On 20 December 2018, Zico's performance propelled Kings to the Independence Cup final with a 7–6 win on penalties over Abahani Limited Dhaka. He also got limelight in the 2020 AFC Cup where he played a crucial role for his team, including three penalty saves which helped Kings win 5–1 against TC Sports Club. He was later named the AFC Top Performer of the Week.

== International career ==
On 13 November 2020, Zico made his senior debut against Nepal in an international friendly.

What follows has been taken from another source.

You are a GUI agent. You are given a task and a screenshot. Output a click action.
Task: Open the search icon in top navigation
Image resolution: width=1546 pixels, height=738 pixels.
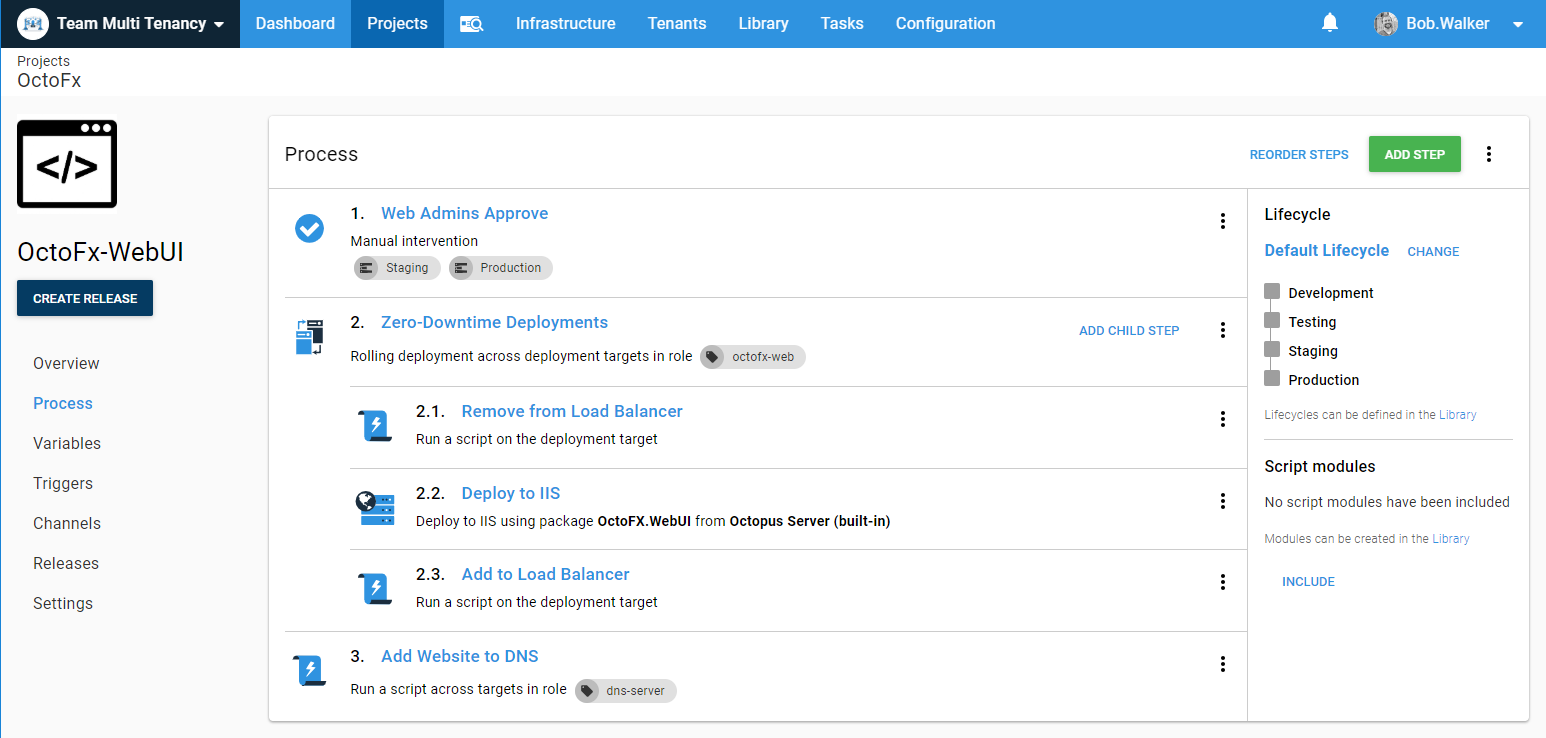[x=471, y=24]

On 4 December 2020, Zico performed well against reigning Asian champions Qatar in 2022 FIFA World Cup qualification – AFC second round. His "heroic" performance gained him popularity among the local fans and also got him offers from MLS and Saudi Pro League clubs.

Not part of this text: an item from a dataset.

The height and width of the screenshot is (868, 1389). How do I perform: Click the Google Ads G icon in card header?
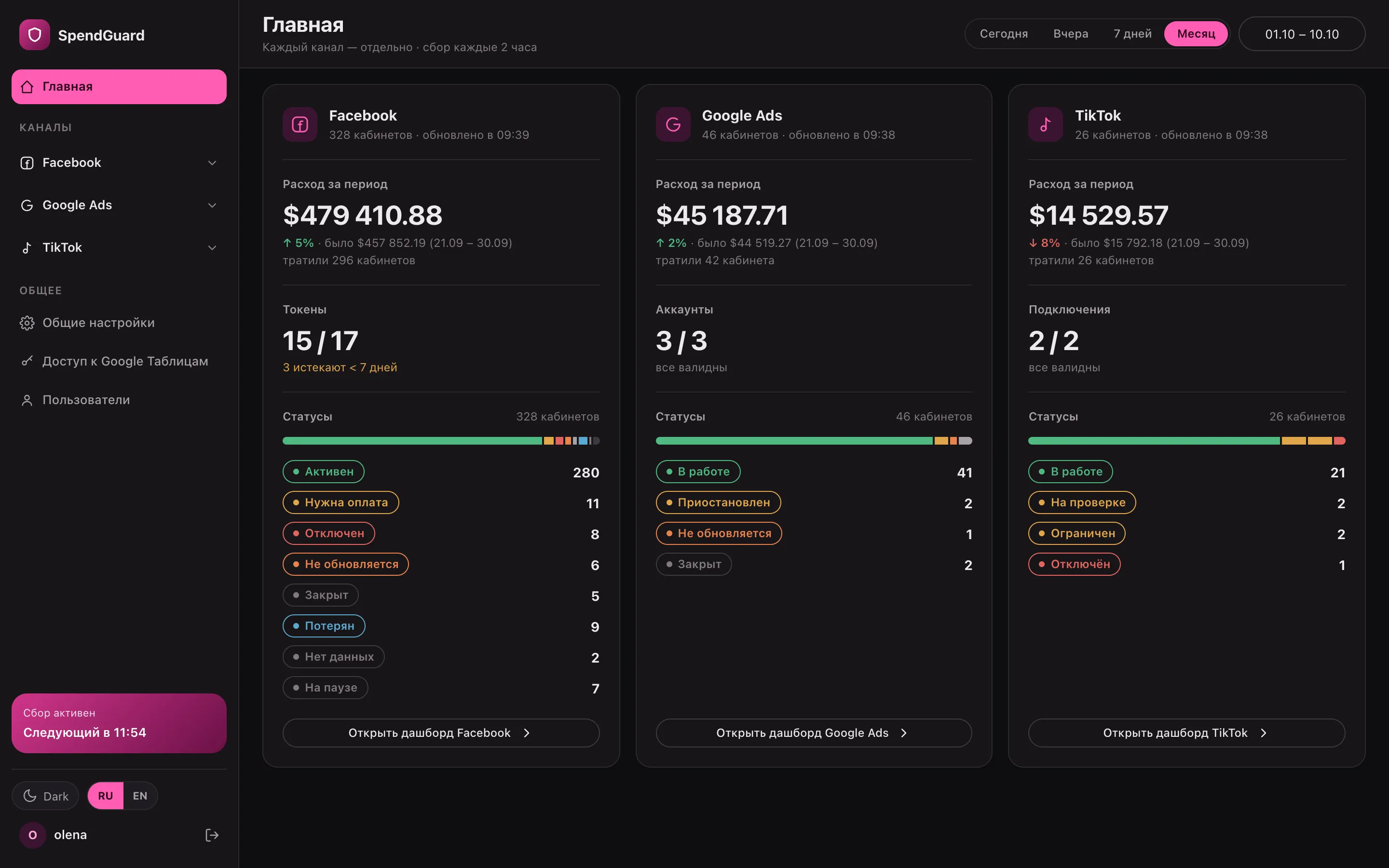(x=673, y=124)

He received the Best Goalkeeper Award in the 2023 SAFF Championship, even after Bangladesh crashed out of the semi-finals of the tournament.

==Career statistics==
===Club===

| Club | Season | League |  |  | Domestic |  | Other |  | Continental |  | Total |  |
| Division | Apps | Goals | Apps | Goals | Apps | Goals | Apps | Goals | Apps | Goals |
| Farashganj SC | 2014 | Bangladesh Championship League | 11 | 0 | — |  | — |  | — |  | 11 | 0 |
| Muktijoddha Sangsad | 2015 | Bangladesh Football League | 3 | 0 | 0 | 0 | — |  | — |  | 3 | 0 |
| Chittagong Abahani | 2016 | Bangladesh Football League | 1 | 0 | 0 | 0 | 0 | 0 | — |  | 1 | 0 |
| Saif SC | 2017–18 | Bangladesh Premier League | 9 | 0 | 2 | 0 | 2 | 0 | — |  | 13 | 0 |
| Bashundhara Kings | 2018–19 | Bangladesh Football League | 22 | 0 | 6 | 0 | 4 | 0 | — |  | 32 | 0 |
| 2019–20 | Bangladesh Football League | 6 | 0 | 5 | 0 | 3 | 0 | 1 | 0 | 15 | 0 |
| 2020–21 | Bangladesh Football League | 21 | 0 | 5 | 0 | — |  | 3 | 0 | 29 | 0 |
| 2021–22 | Bangladesh Football League | 21 | 0 | 0 | 0 | 5 | 0 | 3 | 0 | 29 | 0 |
| 2022–23 | Bangladesh Football League | 17 | 0 | 2 | 0 | 6 | 0 | 0 | 0 | 25 | 0 |
| 2023–24 | Bangladesh Football League | 10 | 0 | 0 | 0 | 0 | 0 | 2 | 0 | 12 | 0 |
| Bashundhara Kings total |  | 97 | 0 | 18 | 0 | 18 | 0 | 9 | 0 | 143 | 0 |
| Career total |  |  | 121 | 0 | 20 | 0 | 20 | 0 | 9 | 0 | 170 | 0 |

===International===

Appearances and goals by national team and year
| National team | Year | Apps | Goals |
| Bangladesh | 2020 | 2 | 0 |
| 2021 | 12 | 0 |
| 2022 | 8 | 0 |
| 2023 | 9 | 0 |
| Total |  | 31 | 0 |

==Honours==
Bashundhara Kings
- Bangladesh Premier League: 2018–19, 2020–21, 2021–22, 2022–23, 2023–24, 2025–26
- Bangladesh Federation Cup: 2019–20, 2020–21, 2023-24, 2024-25, 2025-26
- Independence Cup: 2018–19, 2022–23, 2023–24
- Challenge cup: 2024, 2025

Individual
- 2020–21, 2021–22, 2022–23 − BPL Goalkeeper of the Season.
- 2023 – SAFF Championship Best Goalkeeper Award.